To What Extent Should Quality of Care Decisions Be Based on Health Outcomes Data?
Application to Carotid Endarterectomy
Background and Purpose— Most quality improvement methods implicitly assume that facilities with high complication rates are likely to have substandard processes of care, a stable characteristic that, in the absence of intervention, will persist over time.
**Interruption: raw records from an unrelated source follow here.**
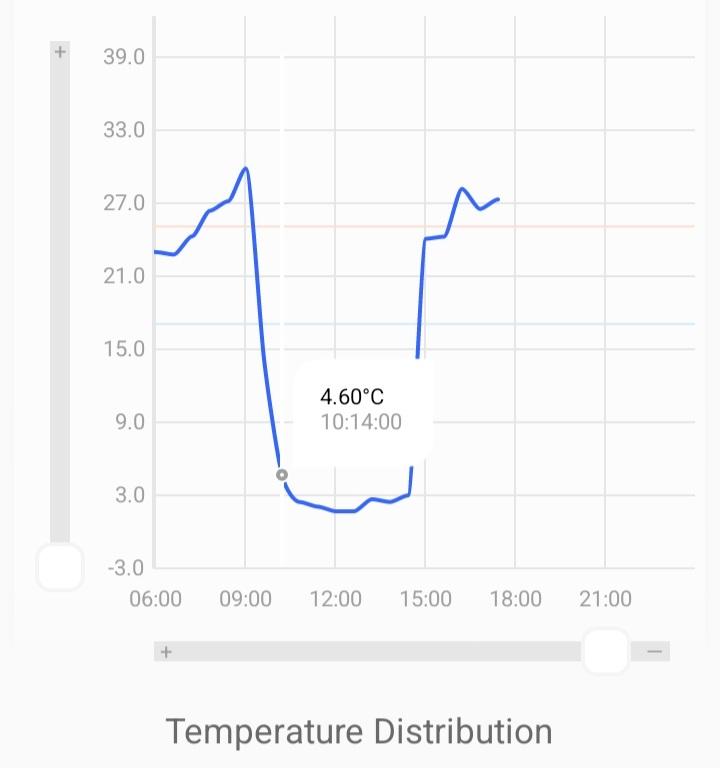The height and width of the screenshot is (768, 720).
Task: Tap the plus on the horizontal time slider
Action: 166,652
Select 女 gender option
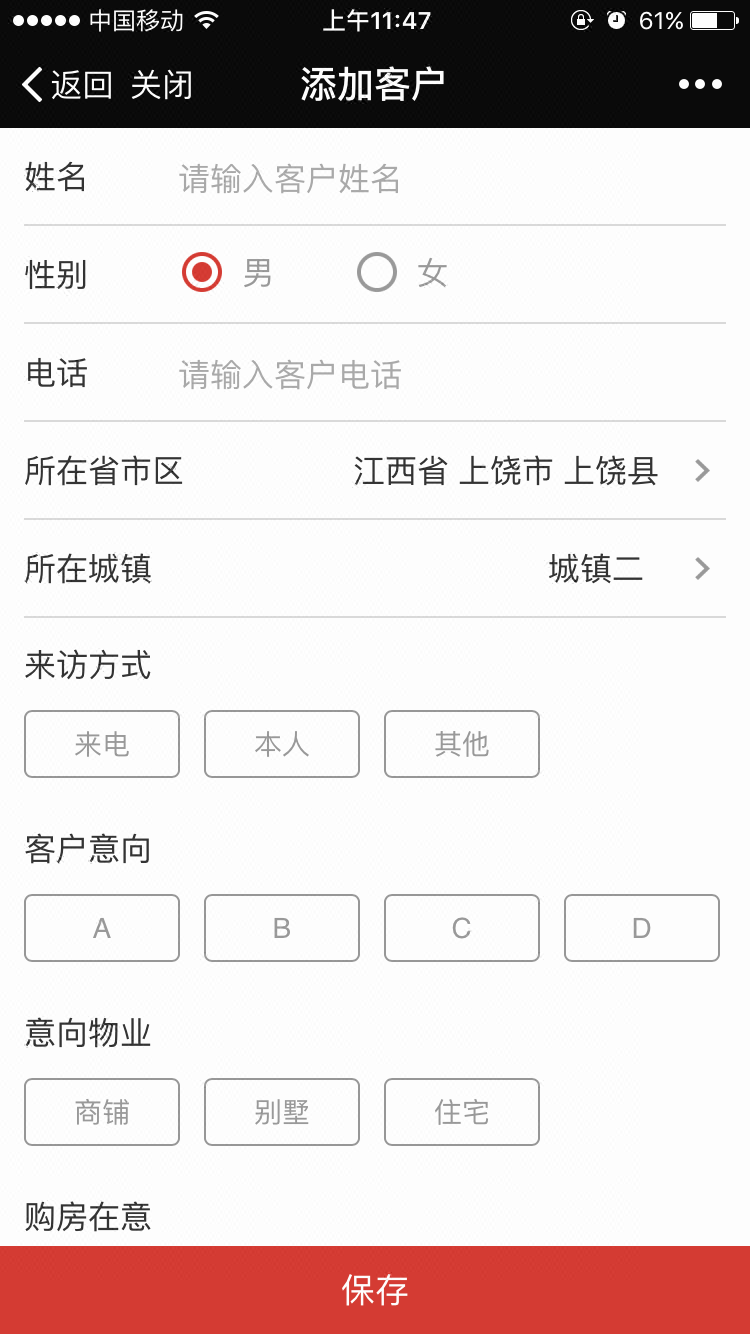This screenshot has height=1334, width=750. (378, 271)
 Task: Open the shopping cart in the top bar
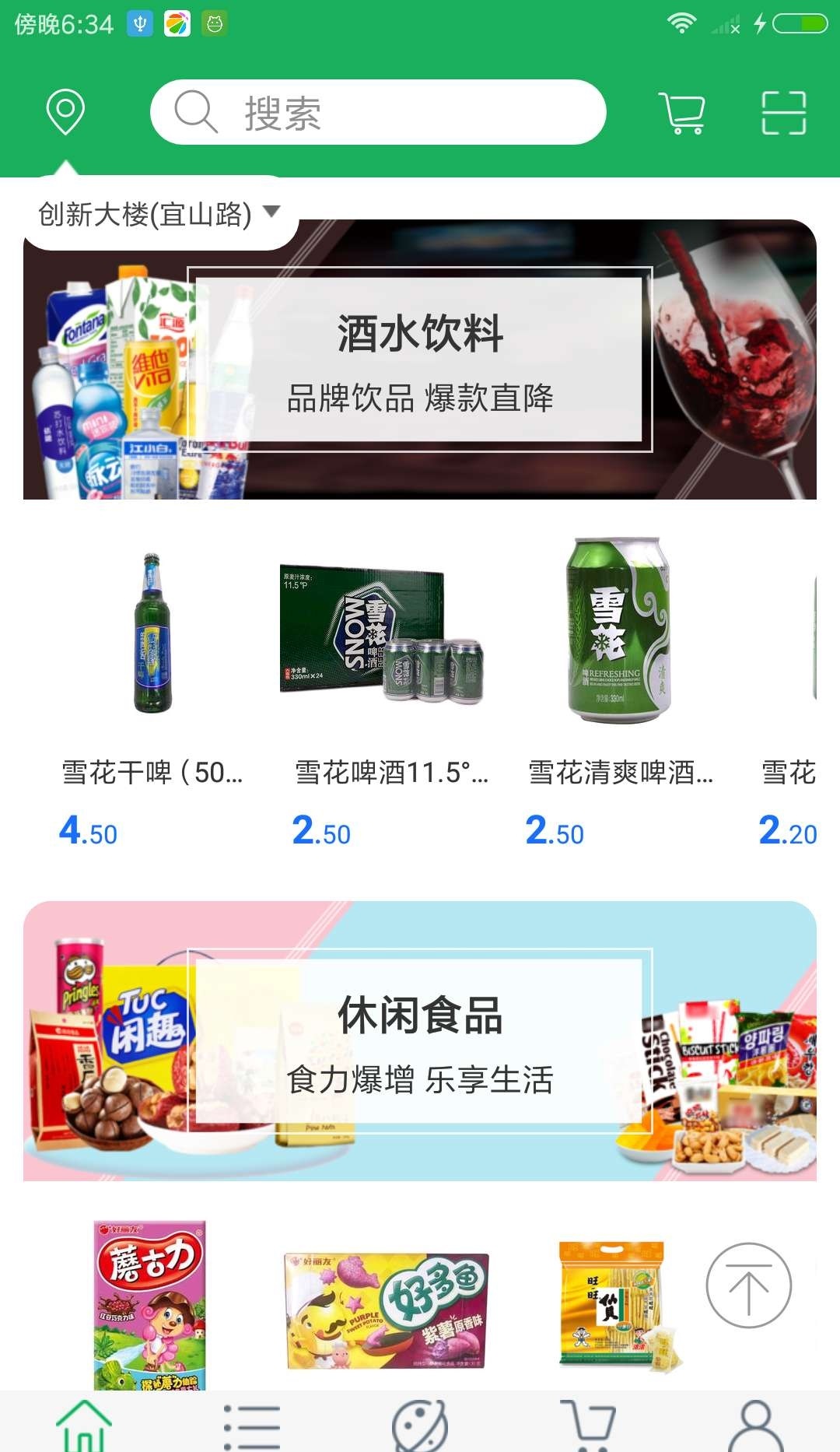[682, 113]
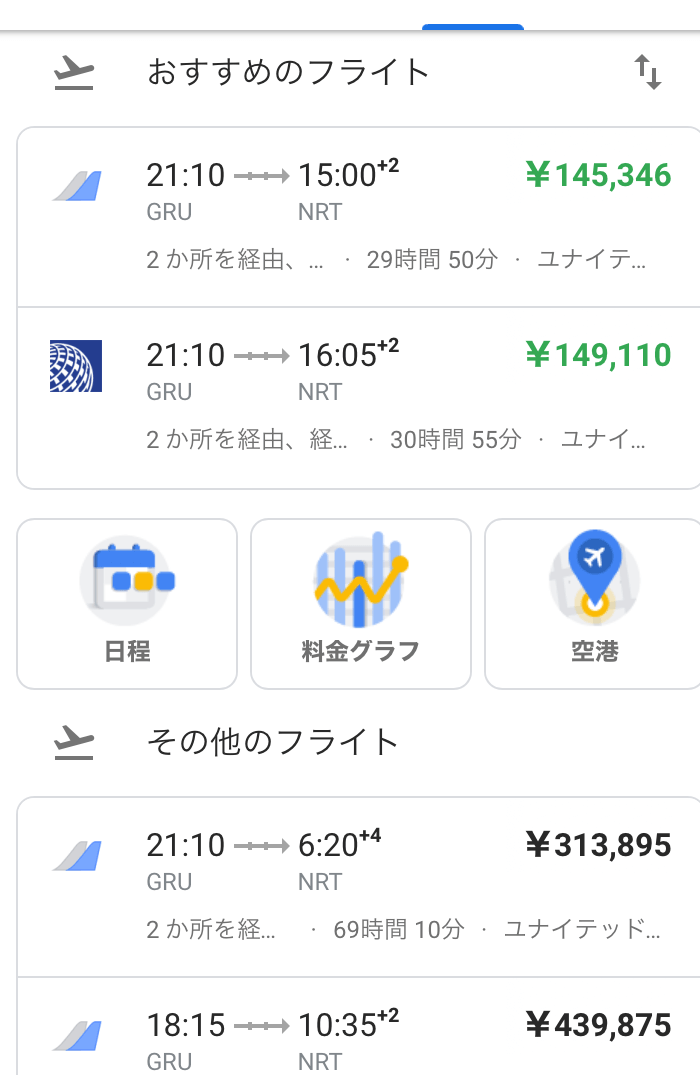
Task: Open the sort order icon for recommended flights
Action: coord(648,73)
We assessed the extent to which this holds true for carotid endarterectomy.
Methods— Using data from the Department of Veterans Affairs National Surgical Quality Improvement Project, we classified facilities on the basis of 30-day complications of carotid endarterectomy (stroke, myocardial infarction, death) during 1994 to 1995 (period 1, n=3389) and then compared these groups of facilities for complication rates during 1996 to 1997 (period 2, n=4453).
Results— Despite wide variation in facility-specific complication rates, the correlation between rates in periods 1 and 2 was low (Spearman correlation coefficient, 0.04; P=0.01) Facility-specific rates did not show greater correlation when we examined only facilities with higher volumes patients in different clinical categories (asymptomatic, transient ischemic attack, stroke). Comorbid illness profiles were similar between the 2 time periods.
Conclusions— Most of the facility-specific differences in complication rates in period 1 were not maintained into period 2. Many apparent quality improvement problems may not be as large as they first appear, especially when based on few complications per facility. The inability, in practice, to estimate complication rates at a high degree of precision is a fundamental difficulty for clinical policy making regarding procedures with complication rates such as carotid endarterectomy.
For patients with high-grade carotid stenosis, the most important factor in the decision of whether to perform carotid endarterectomy (CEA) is the rate of major surgical complications.1 This risk depends on patient factors, surgeon factors, hospital- and other system-of-care–related factors, and unexplained factors, the last category often predominating.
Recognizing that sufficiently low complication rates are central to the ultimate effectiveness of CEA, a typical hospital-level quality improvement (QI) initiative might choose to compare surgeons and/or to compare the hospital as a whole against an external benchmark. Because most surgeons perform relatively few procedures, the assessment is usually made at the level of the hospital. Depending on available data, the comparison of the hospital-wide complication rate to the external benchmark might first be made on raw (unadjusted) rates and then followed up through the use of risk-adjusted rates that take case-mix into account. Because most variation in complication rates is unexplained, the impact of risk adjustment is often small; in this case, adjusted and unadjusted analyses will yield similar conclusions.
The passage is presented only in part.